Required action: Please transcribe the entries exactly and omit the images they contain.

Extracted information:
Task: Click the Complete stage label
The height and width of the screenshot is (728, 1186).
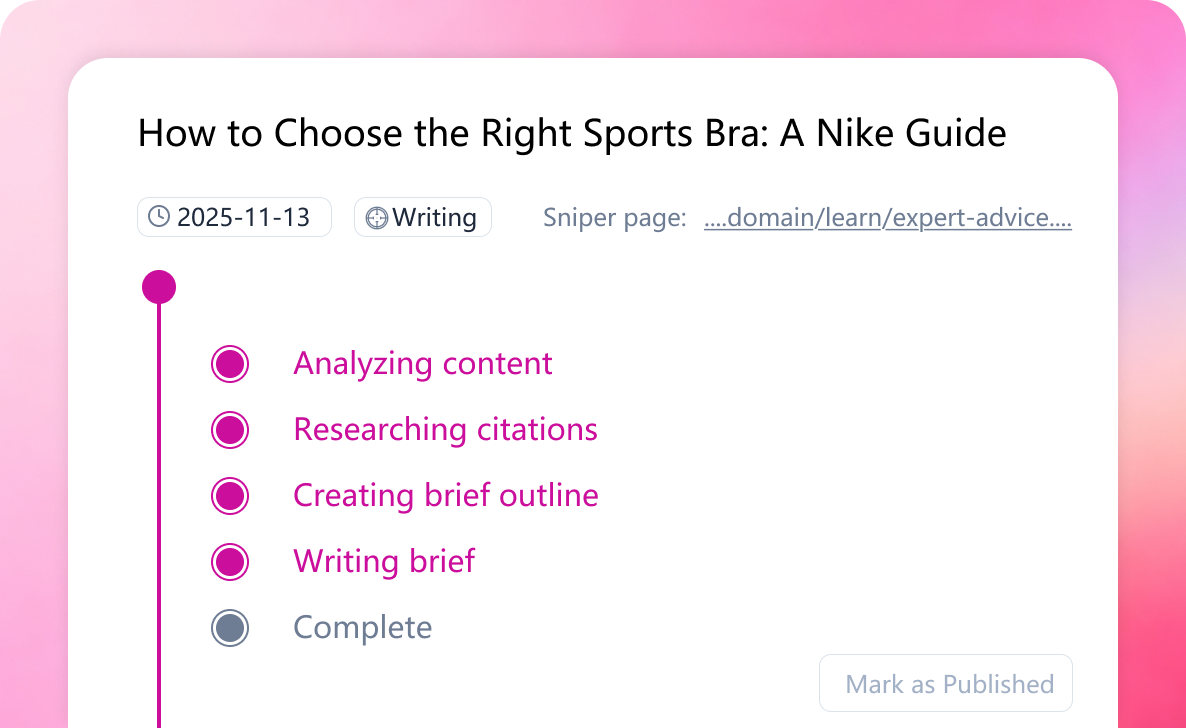Action: pos(362,628)
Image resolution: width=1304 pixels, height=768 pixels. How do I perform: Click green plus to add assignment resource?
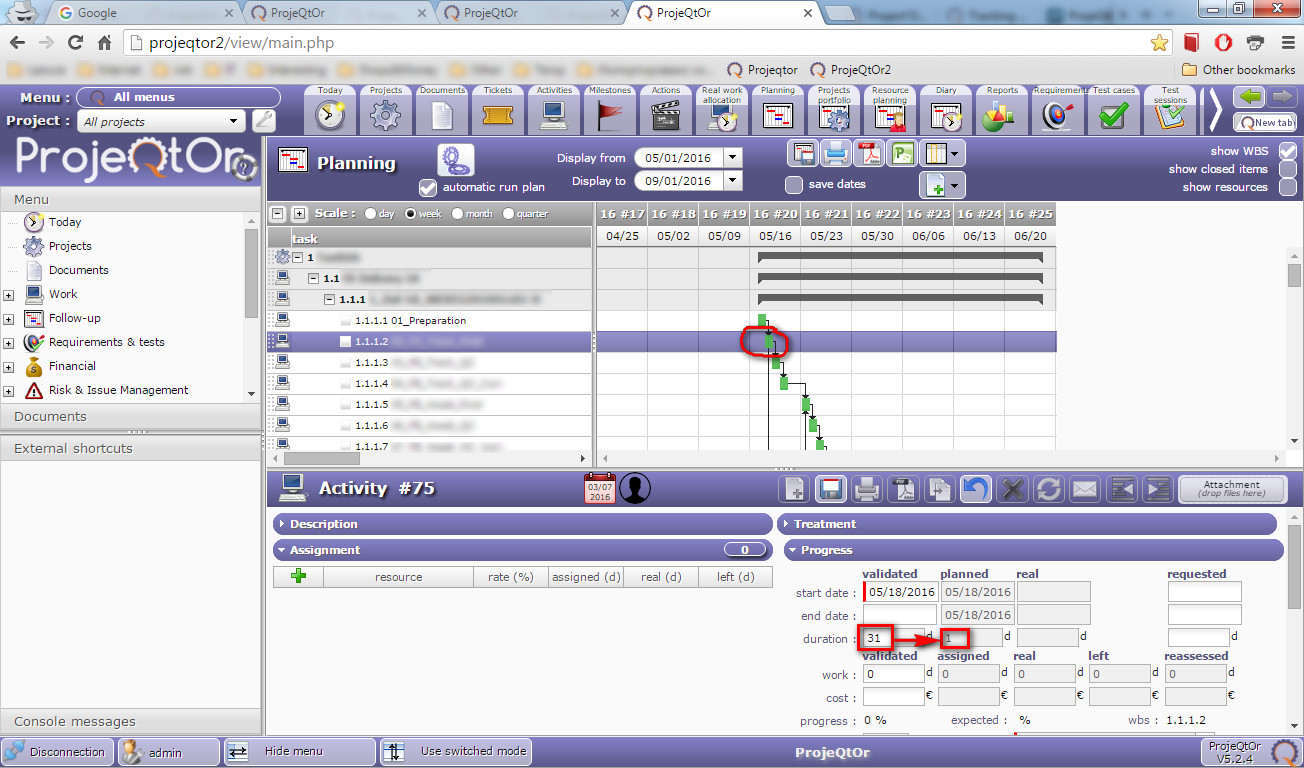pyautogui.click(x=298, y=576)
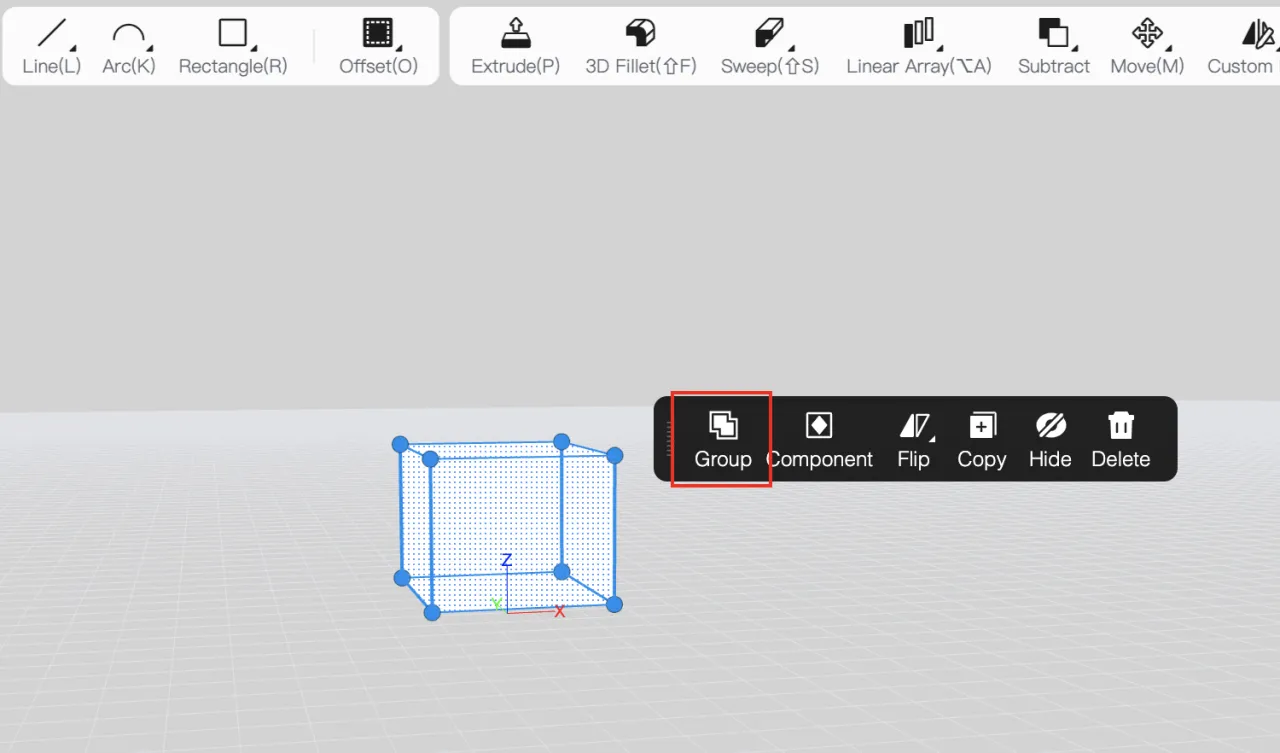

Task answer:
Task: Click the Complete stage label
The height and width of the screenshot is (728, 1186).
Action: pos(362,628)
Image resolution: width=1304 pixels, height=768 pixels. How do I perform: Click green plus to add assignment resource?
pyautogui.click(x=298, y=576)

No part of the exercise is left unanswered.